List the extensions your project contributes under `monitor.extensions`:

```yaml theme={"dark"}
# clawker.yaml
monitor:
  extensions:
    - claude-code
    - acme.tools.postgres
```

`monitor.extensions` is a whole-value selection: the highest config layer that
sets it wins, so a project can replace — or deselect — what a user-level config
provides. The default selection is the built-in `claude-code` extension; set an
explicit empty list (`extensions: []`) to opt out of all monitoring.

Each entry is a component name — bare for a built-in or loose extension, or a
qualified `namespace.bundle.component` address for a bundled extension.

## How consumption works

Monitoring is seeded, not registered. Nothing is pinned in a host-side
registry; the active set is a projection of the project you seed from.

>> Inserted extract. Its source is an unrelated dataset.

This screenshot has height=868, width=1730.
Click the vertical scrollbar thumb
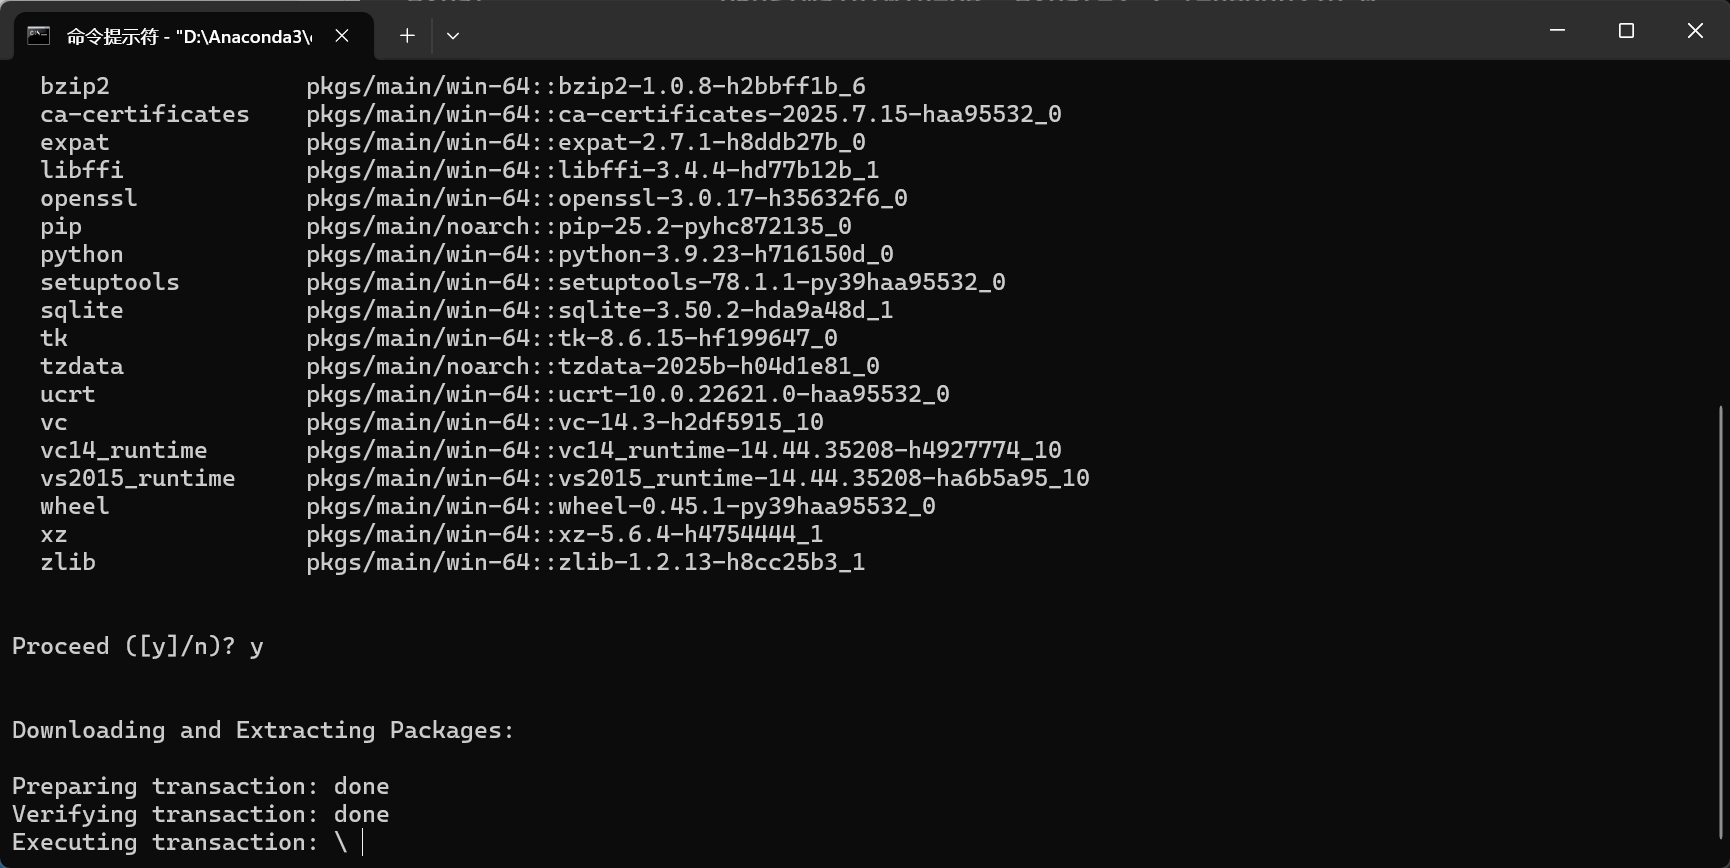[1721, 620]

* `clawker monitor up` is bring-up only. When the stack is down it starts it
  and seeds the extensions your **current project** selects — creating the
  indices, pipelines, and dashboards. When the stack is already running, `up`
  prints so and exits without touching it.
* To apply extension changes — a new selection or edited content — to a
  running stack, run `clawker monitor reload`, the explicit disruptive apply:
  it seeds your project's selection, re-renders the collector config, and
  recreates the collector so the new routing takes effect (briefly
  interrupting telemetry ingestion).
* Seeded artifacts persist in the stack's volumes until you prune them.
* Collector routing is regenerated from the union of every extension ever seeded
  into the stack, so seeding from one project never drops another project's
  routing.

To reset the monitoring stack — clearing all seeded extensions along with the
telemetry data — tear it down with its volumes:

```bash theme={"dark"}
clawker monitor down --volumes
```

<Note>
  When two projects each ship a **loose** monitoring extension of the same bare
  name with different content, the seed is refused — the seeding command
  (`monitor up` at bring-up, `monitor reload` on a running stack) fails with an
  error naming both project roots. Rename one of the extensions, or reset the
  seeded stack with `clawker monitor down --volumes`. An identical-content
  re-seed from another project is a harmless no-op, and bundled extensions
  carry qualified names and never collide this way.
</Note>

## Where extensions come from

Extension names resolve across the same three tiers as every component. A bare
name resolves **user convention directory, then project convention directory,
then the built-in floor**; a qualified name resolves from an installed bundle.
See [where components come from](/bundles#where-components-come-from) for the
canonical resolution model. `clawker monitor extensions` lists every
resolvable extension with its provenance — a bundled extension names its
owning bundle, and a shadow is marked with `!`.

### Built-in extension

Clawker ships `claude-code`, which lands Claude Code session telemetry (cost,
tokens, tool calls) and its dashboards. It resolves by bare name and updates
with the clawker binary.

### Loose local extensions

Drop a monitoring extension directory into a convention directory and it exists
immediately, bare-named:

```
project:  .clawker/monitoring/<name>/
user:     ~/.config/clawker/monitoring/<name>/
```

### Bundled extensions

An extension shipped in a bundle is addressed by its qualified name and becomes
available once the bundle is declared and installed. See [Bundles](/bundles).

## Authoring an extension

Writing your own monitoring extension — the `monitoring.yaml` manifest, its log
lanes, index templates, ingest pipelines, and saved objects — is covered in
[Authoring monitoring extensions](/authoring-monitoring).